The influence and impact of M-Net's TV business on Africa - on hundreds of millions of viewers and the TV market? Incalculable.


BOUCHRA REJANI 
CEO OF SHINE FRANCE
One of the most successful TV executives in France and born in Morocco, she is responsible for the MasterChef version for this country. Soon Algeria will have its own version too. Guess who's responsible for transforming what television is being watched in Northwest Africa, one TV show at a time.


HELGA PALMER
HEAD OF CREATIVE AT ENDEMOL SOUTH ARICA
It's not just that if you're watching the 9th season of Big Brother Africa in any of tens of African countries which falls under her ambit that makes her powerful.
Its that this accomplished TV executive with years of experience - and who happens to be a woman - produced and directed a multitude of TV shows, helped to commission, ran and produced a massive portfolio of shows and held pivotal positions setting up and running channels ranging from Mzansi Magic to Koowee and kykNET.
As the head of creative development at one of the biggest production companies in Africa her influence in television is felt not just in South Africa but across the entire sub-Saharan African TV market.

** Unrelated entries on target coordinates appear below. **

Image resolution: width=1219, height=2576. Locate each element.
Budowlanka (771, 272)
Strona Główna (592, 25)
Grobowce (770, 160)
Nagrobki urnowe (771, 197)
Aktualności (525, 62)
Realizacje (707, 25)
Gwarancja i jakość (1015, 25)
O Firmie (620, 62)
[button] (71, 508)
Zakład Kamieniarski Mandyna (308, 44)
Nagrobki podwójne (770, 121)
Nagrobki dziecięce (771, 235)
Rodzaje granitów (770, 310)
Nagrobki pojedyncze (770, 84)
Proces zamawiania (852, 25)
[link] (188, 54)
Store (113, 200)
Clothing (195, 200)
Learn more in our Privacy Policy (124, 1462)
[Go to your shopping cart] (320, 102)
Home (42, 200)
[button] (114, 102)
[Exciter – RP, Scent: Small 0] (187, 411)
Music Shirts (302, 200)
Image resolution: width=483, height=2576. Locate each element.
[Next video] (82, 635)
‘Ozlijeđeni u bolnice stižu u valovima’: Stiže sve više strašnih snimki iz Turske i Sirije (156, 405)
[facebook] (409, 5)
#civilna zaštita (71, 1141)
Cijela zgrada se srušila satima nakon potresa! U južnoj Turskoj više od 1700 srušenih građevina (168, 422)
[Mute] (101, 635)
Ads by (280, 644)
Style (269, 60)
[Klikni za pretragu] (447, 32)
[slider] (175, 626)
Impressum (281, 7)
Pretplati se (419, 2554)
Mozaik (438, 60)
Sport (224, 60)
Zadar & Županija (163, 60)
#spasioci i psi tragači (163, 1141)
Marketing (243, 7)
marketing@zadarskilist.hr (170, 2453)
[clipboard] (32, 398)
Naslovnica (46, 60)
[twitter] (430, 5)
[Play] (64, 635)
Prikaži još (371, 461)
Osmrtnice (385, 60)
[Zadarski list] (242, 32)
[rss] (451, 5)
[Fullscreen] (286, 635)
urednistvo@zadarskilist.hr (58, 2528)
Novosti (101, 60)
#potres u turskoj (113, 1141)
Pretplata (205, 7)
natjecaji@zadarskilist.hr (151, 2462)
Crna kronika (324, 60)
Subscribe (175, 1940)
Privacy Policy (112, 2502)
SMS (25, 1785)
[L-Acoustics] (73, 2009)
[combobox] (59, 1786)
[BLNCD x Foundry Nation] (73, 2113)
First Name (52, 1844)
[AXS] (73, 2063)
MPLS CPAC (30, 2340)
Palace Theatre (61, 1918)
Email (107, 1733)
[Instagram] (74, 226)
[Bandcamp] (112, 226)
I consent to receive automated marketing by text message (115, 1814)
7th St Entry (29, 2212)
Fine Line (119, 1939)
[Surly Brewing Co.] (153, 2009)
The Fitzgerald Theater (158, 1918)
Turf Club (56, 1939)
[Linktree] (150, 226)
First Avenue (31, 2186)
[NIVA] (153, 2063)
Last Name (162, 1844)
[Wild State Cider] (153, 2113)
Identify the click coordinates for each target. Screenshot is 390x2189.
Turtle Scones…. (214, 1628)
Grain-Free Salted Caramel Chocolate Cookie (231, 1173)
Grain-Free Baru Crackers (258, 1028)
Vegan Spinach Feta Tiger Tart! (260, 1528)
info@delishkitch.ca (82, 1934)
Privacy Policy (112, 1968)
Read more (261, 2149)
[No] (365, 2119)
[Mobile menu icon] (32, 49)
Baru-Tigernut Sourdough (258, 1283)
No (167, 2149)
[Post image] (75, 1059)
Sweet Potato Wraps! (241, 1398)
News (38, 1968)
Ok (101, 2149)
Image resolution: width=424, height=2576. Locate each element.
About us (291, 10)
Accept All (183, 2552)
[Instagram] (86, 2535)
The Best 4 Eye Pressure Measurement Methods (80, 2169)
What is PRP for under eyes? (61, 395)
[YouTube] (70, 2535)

Just in South Africa alone, as one African country, there's a bigger list of highly capable, extremely instrumental female TV executives than anywhere else on the African continent, leading the charge and shaping what television is produced and seen by millions of viewers.

Powerful women in television in South Africa whose reach extends well into big parts of Africa include:

Bronwyn-Keene-Young (e.tv chief operating officer), Yolisa Phahle (CEO: M-Net South Africa), Harriet Gavshon (owner and managing director of Quizzical Pictures), Roberta Durrant (producer and director of Penguin Films and Paw Paw Films), Aisha Mohamed (SABC3 channel head), Basetsana Kumalo and Patience Stevens of Tswelopele Productions, Connie Ferguson (Ferguson Films), Karen Meiring (M-Net's director of Afrikaans channels), Debora Patta (CBS correspondent), Elsje Stark (producer, Star Films, owner of Stark Studios), Saira Essa (producer, Red Carpet Productions), Keshni Rajoo (e.tv's head of local content) and Anne Davis (M-Net's head of local productions).